WORK TO BE COMPLETED: Examine the entries and show every line in which the word "agent" is found.
··· RECORDS PROVIDED
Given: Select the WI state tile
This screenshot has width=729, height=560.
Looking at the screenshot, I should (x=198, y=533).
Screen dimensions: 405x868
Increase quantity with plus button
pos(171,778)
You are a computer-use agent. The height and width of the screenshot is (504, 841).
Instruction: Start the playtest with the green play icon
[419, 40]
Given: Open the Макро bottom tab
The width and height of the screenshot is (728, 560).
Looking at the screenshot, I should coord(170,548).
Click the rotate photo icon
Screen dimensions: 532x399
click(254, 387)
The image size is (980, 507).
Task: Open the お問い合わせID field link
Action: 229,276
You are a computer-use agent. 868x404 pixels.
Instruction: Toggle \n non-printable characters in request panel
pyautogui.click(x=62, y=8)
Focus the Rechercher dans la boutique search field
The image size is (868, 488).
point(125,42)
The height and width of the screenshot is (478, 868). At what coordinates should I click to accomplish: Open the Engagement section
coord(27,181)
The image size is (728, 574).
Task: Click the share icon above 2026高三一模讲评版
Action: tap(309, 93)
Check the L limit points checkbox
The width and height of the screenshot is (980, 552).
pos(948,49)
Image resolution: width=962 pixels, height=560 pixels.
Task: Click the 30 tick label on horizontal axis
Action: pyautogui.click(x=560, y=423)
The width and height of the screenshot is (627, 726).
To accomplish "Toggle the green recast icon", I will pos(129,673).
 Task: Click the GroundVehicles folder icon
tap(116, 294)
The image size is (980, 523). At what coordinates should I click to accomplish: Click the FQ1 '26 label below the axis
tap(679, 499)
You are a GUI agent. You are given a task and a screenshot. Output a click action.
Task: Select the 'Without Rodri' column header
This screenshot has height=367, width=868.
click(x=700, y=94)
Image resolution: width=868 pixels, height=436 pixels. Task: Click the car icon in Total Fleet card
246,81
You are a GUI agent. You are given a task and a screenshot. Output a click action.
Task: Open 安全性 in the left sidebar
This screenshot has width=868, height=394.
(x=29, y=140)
······
ANSWER TO THIS PROBLEM:
You are a computer-use agent. The height and width of the screenshot is (504, 841).
You are a computer-use agent. 868x404 pixels.
You are a GUI agent. You are given a task and a screenshot. Output a click action.
You are a GUI agent. You are given a task and a screenshot. Output a click action.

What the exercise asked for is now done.